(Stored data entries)
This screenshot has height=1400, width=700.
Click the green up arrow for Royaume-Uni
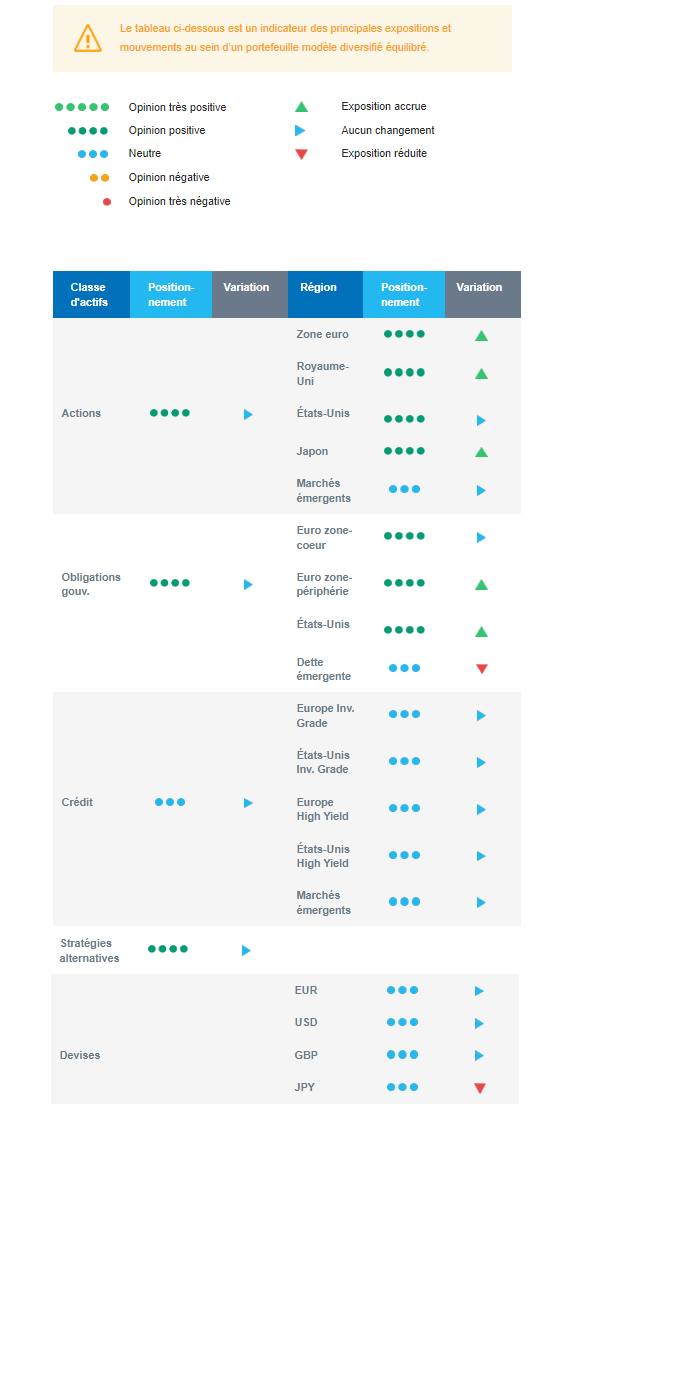[481, 374]
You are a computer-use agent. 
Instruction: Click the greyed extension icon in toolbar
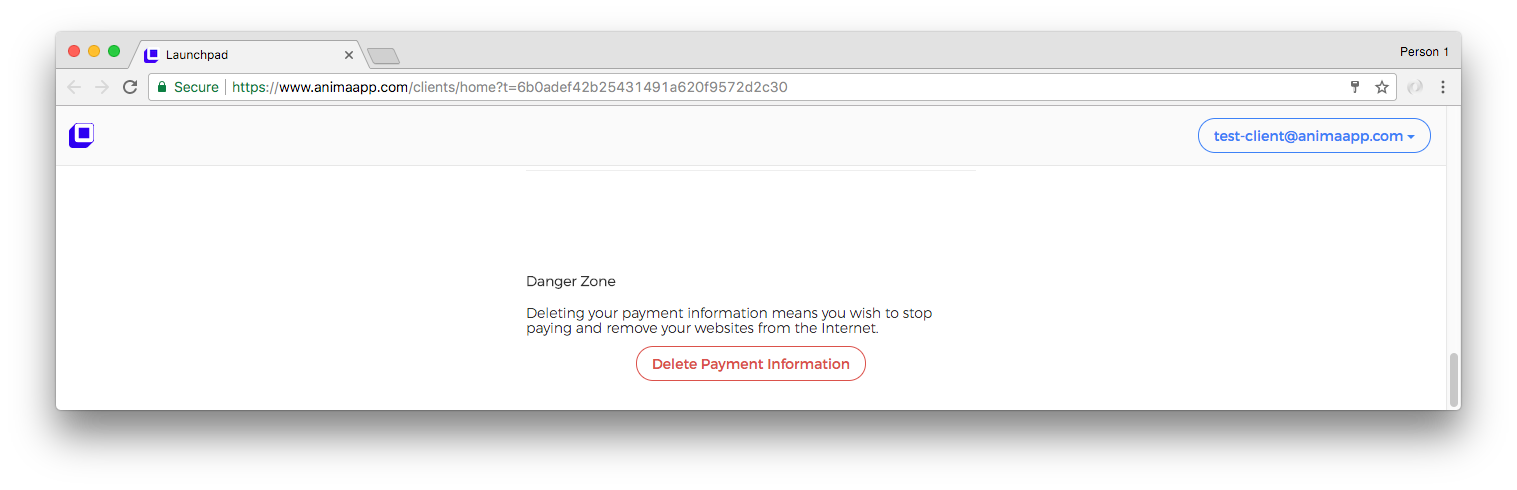click(1414, 87)
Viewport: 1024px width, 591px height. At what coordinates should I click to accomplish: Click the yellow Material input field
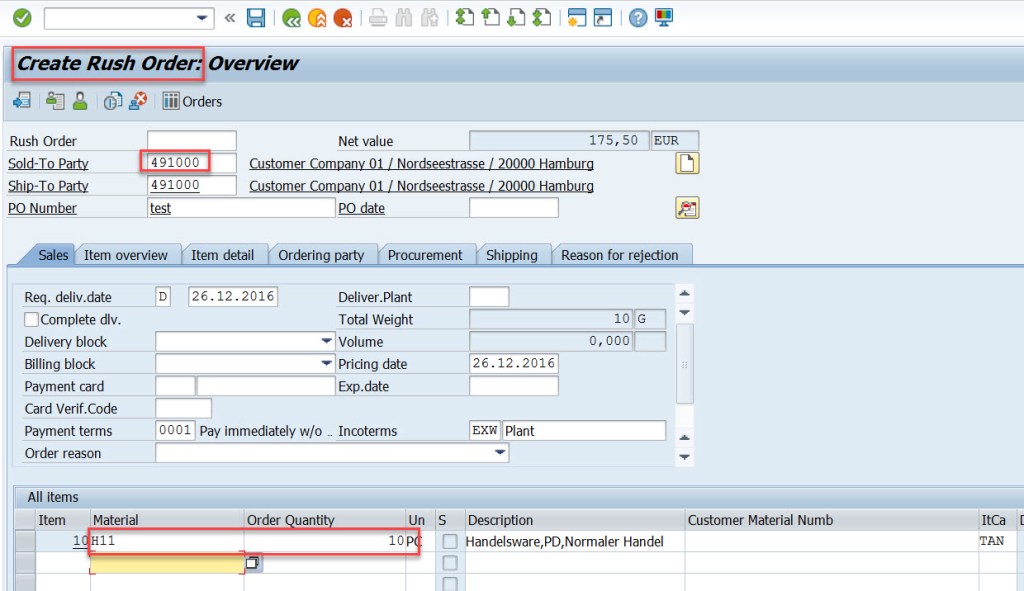point(165,562)
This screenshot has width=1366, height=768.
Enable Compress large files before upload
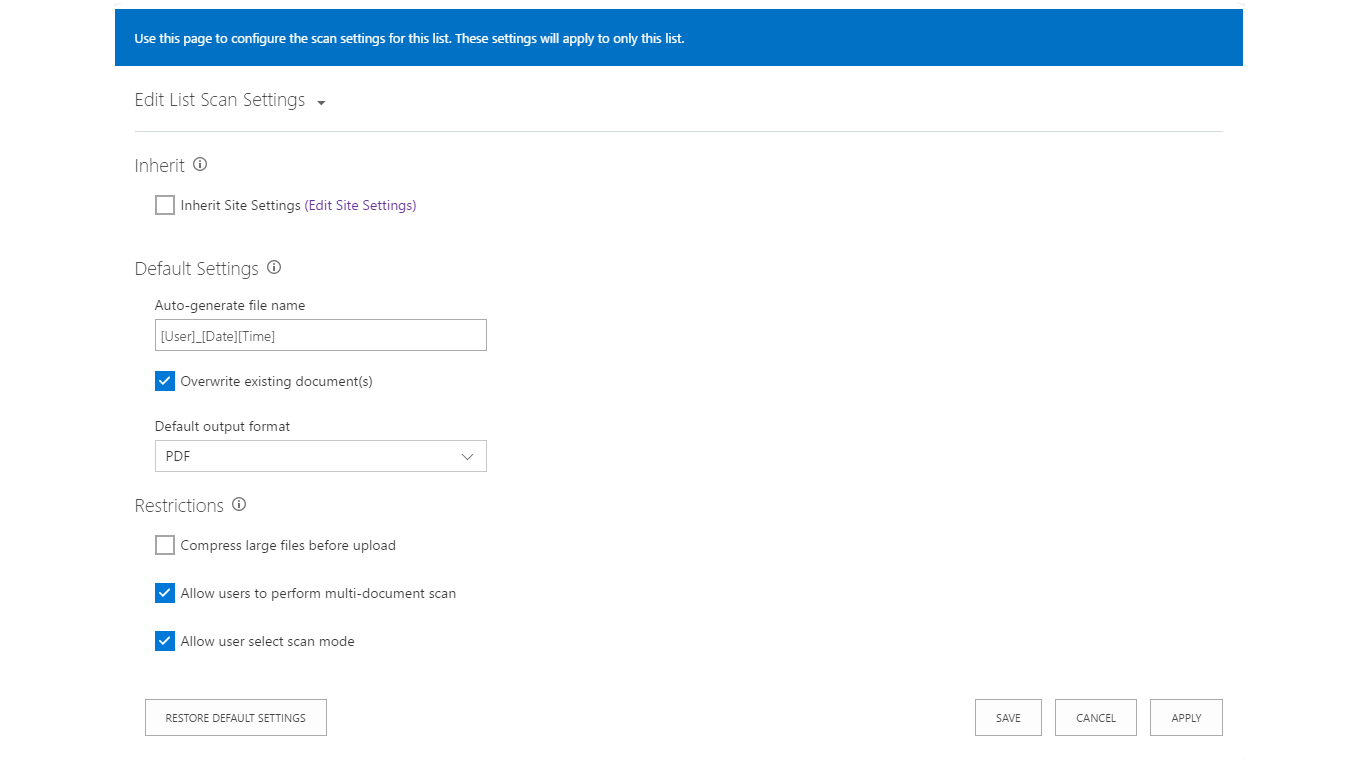165,546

**Work task:** What is needed is a word-for-word transcription of all the entries, with the pictures dropped.

**Answer to the problem:**
This screenshot has height=1400, width=700.
Click the green up arrow for Royaume-Uni
[481, 374]
You are a computer-use agent. 
Instruction: Click the greyed extension icon in toolbar
click(1414, 87)
Viewport: 1024px width, 591px height. At what coordinates should I click to accomplish: Click the yellow Material input field
point(165,562)
This screenshot has width=1366, height=768.
Enable Compress large files before upload
165,546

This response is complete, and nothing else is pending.